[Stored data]
################
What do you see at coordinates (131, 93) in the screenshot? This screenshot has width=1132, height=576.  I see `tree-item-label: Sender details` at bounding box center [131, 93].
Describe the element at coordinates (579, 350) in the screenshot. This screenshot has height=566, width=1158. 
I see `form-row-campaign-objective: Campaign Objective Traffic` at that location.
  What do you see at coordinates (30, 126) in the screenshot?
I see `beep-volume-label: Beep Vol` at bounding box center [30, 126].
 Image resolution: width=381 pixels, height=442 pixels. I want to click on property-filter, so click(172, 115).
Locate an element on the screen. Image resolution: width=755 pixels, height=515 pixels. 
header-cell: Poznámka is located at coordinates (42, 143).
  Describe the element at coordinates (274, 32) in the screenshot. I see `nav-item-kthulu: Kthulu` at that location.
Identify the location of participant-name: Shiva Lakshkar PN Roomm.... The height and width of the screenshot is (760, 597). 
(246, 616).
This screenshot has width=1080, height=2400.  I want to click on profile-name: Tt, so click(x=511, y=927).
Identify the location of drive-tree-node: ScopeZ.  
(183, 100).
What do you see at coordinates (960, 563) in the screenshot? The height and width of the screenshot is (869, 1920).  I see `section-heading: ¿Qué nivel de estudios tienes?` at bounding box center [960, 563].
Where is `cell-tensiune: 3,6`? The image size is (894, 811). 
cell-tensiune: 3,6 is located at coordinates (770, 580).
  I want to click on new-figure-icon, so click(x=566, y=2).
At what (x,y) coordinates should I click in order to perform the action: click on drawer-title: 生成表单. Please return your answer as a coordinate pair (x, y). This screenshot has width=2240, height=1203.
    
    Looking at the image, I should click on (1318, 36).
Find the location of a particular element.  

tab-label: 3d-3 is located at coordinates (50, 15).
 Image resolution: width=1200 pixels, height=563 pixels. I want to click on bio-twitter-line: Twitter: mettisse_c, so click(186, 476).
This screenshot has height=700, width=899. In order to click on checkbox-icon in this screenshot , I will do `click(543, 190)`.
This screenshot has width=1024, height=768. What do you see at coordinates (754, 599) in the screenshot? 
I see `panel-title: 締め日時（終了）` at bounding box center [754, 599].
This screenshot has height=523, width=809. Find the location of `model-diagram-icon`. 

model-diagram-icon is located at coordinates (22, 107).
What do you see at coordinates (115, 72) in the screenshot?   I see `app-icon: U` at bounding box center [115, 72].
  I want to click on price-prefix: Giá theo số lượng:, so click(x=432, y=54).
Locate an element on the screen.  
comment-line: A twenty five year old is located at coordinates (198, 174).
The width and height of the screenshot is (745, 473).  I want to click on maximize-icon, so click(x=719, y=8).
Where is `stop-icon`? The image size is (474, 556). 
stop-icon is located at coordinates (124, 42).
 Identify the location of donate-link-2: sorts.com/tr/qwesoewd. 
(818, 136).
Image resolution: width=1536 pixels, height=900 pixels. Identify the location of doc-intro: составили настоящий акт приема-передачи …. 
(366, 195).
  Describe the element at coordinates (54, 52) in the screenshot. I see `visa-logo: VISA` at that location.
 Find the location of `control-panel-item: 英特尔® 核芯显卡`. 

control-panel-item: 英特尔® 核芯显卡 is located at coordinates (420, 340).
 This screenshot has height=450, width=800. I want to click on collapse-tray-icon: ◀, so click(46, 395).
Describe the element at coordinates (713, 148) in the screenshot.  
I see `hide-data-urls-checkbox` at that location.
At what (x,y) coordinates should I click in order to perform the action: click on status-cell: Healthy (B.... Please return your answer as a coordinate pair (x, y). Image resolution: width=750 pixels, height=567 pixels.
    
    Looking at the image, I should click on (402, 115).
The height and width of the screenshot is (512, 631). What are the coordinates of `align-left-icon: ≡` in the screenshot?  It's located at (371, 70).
################
• _ABOUT THIS EXERCISE_
Copy out every entry above with "coordinate pair" swapped for "pair of numbers", leaving the rest untouched.

• _OUTPUT_
What do you see at coordinates (131, 93) in the screenshot? This screenshot has width=1132, height=576.  I see `tree-item-label: Sender details` at bounding box center [131, 93].
Describe the element at coordinates (579, 350) in the screenshot. This screenshot has height=566, width=1158. 
I see `form-row-campaign-objective: Campaign Objective Traffic` at that location.
  What do you see at coordinates (30, 126) in the screenshot?
I see `beep-volume-label: Beep Vol` at bounding box center [30, 126].
 Image resolution: width=381 pixels, height=442 pixels. I want to click on property-filter, so click(172, 115).
Locate an element on the screen. Image resolution: width=755 pixels, height=515 pixels. 
header-cell: Poznámka is located at coordinates (42, 143).
  Describe the element at coordinates (274, 32) in the screenshot. I see `nav-item-kthulu: Kthulu` at that location.
Identify the location of participant-name: Shiva Lakshkar PN Roomm.... The height and width of the screenshot is (760, 597). 
(246, 616).
This screenshot has width=1080, height=2400.  I want to click on profile-name: Tt, so click(x=511, y=927).
Identify the location of drive-tree-node: ScopeZ.  
(183, 100).
What do you see at coordinates (960, 563) in the screenshot? The height and width of the screenshot is (869, 1920).  I see `section-heading: ¿Qué nivel de estudios tienes?` at bounding box center [960, 563].
Where is `cell-tensiune: 3,6`? The image size is (894, 811). 
cell-tensiune: 3,6 is located at coordinates (770, 580).
  I want to click on new-figure-icon, so click(x=566, y=2).
At what (x,y) coordinates should I click in order to perform the action: click on drawer-title: 生成表单. Please return your answer as a pair of numbers (x, y). This screenshot has width=2240, height=1203.
    
    Looking at the image, I should click on (1318, 36).
Find the location of a particular element.  

tab-label: 3d-3 is located at coordinates (50, 15).
 Image resolution: width=1200 pixels, height=563 pixels. I want to click on bio-twitter-line: Twitter: mettisse_c, so click(186, 476).
This screenshot has height=700, width=899. In order to click on checkbox-icon in this screenshot , I will do `click(543, 190)`.
This screenshot has width=1024, height=768. What do you see at coordinates (754, 599) in the screenshot? 
I see `panel-title: 締め日時（終了）` at bounding box center [754, 599].
This screenshot has height=523, width=809. Find the location of `model-diagram-icon`. 

model-diagram-icon is located at coordinates (22, 107).
What do you see at coordinates (115, 72) in the screenshot?   I see `app-icon: U` at bounding box center [115, 72].
  I want to click on price-prefix: Giá theo số lượng:, so click(x=432, y=54).
Locate an element on the screen.  
comment-line: A twenty five year old is located at coordinates (198, 174).
The width and height of the screenshot is (745, 473).  I want to click on maximize-icon, so click(x=719, y=8).
Where is `stop-icon`? The image size is (474, 556). 
stop-icon is located at coordinates (124, 42).
 Identify the location of donate-link-2: sorts.com/tr/qwesoewd. 
(818, 136).
Image resolution: width=1536 pixels, height=900 pixels. Identify the location of doc-intro: составили настоящий акт приема-передачи …. 
(366, 195).
  Describe the element at coordinates (54, 52) in the screenshot. I see `visa-logo: VISA` at that location.
 Find the location of `control-panel-item: 英特尔® 核芯显卡`. 

control-panel-item: 英特尔® 核芯显卡 is located at coordinates (420, 340).
 This screenshot has height=450, width=800. I want to click on collapse-tray-icon: ◀, so click(46, 395).
Describe the element at coordinates (713, 148) in the screenshot.  
I see `hide-data-urls-checkbox` at that location.
At what (x,y) coordinates should I click in order to perform the action: click on status-cell: Healthy (B.... Please return your answer as a pair of numbers (x, y). Image resolution: width=750 pixels, height=567 pixels.
    
    Looking at the image, I should click on (402, 115).
The height and width of the screenshot is (512, 631). What are the coordinates of `align-left-icon: ≡` in the screenshot?  It's located at (371, 70).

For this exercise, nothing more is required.